Nach einem Granatangriff aus Syrien hat die türkische Armee in der Region Hatay am Freitag neuerlich zurückgeschossen. Gouverneur Mehmet Celalettin Lekesiz erklärte, dass eine in Syrien abgefeuerte Mörsergranate in einem Feld im Grenzgebiet detoniert sei. Das türkische Militär habe daraufhin sofort das Feuer erwidert. Der Vorfall ereignete sich in der Nähe des Dorfes Asagipulluyazi in der Provinz Hatay. Auf türkischer Seite gab es keine Verletzten, meldete die türkische Nachrichtenagentur Anadolu.
Der UN-Sicherheitsrat hat den bereits am Mittwoch erfolgten ersten syrischen Granatenangriff auf einen türkischen Grenzort aufs Schärfste verurteilt und Syrien aufgefordert, solche Verstöße gegen internationales Recht sofort zu unterlassen. Die 15 Mitglieder des UN-Gremiums einigten sich am Donnerstag auf die Erklärung zu dem Vorfall, bei dem in dem türkischen Ort Akcakale am Mittwoch fünf Zivilisten durch syrische Granaten getötet worden waren.

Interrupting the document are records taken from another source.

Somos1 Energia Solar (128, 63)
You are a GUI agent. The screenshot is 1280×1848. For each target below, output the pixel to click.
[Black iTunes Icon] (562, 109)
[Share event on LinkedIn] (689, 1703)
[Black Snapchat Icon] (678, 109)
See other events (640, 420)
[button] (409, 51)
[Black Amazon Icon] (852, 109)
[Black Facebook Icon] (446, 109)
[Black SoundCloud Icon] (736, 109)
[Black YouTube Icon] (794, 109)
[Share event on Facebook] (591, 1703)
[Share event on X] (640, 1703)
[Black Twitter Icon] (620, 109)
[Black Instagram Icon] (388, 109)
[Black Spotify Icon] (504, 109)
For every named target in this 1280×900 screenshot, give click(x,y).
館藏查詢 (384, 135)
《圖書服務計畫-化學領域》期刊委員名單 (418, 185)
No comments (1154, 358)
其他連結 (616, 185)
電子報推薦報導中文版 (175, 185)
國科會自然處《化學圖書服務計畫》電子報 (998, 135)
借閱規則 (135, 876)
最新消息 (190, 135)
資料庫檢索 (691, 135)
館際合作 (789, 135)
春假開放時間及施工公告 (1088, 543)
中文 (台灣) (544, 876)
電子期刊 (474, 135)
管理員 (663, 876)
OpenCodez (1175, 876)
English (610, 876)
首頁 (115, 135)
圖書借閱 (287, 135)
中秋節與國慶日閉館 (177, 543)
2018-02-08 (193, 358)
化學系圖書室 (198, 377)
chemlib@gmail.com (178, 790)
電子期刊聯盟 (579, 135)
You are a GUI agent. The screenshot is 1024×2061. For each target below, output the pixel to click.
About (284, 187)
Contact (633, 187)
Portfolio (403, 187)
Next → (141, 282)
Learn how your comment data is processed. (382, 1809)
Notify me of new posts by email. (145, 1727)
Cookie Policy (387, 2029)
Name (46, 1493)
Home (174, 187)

Der Sicherheitsrat erklärte, der Vorfall unterstreiche, welch große Auswirkungen die Krise in Syrien auf die Sicherheit der Nachbarländer sowie Frieden und Stabilität in der Region habe. Das Gremium rief Syrien zudem auf, die Souveränität und territoriale Integrität seiner Nachbarländer vollständig zu respektieren. Die Türkei und Syrien wurden zur Zurückhaltung aufgefordert.
Türkei strebt keinen Krieg an
Die Türkei hatte bereits am Mittwochabend und erneut am Donnerstag aus Vergeltung einige Ziele in Syrien angegriffen, später aber betont, das Land strebe keinen Krieg an. Die Angriffe dienten der Abschreckung.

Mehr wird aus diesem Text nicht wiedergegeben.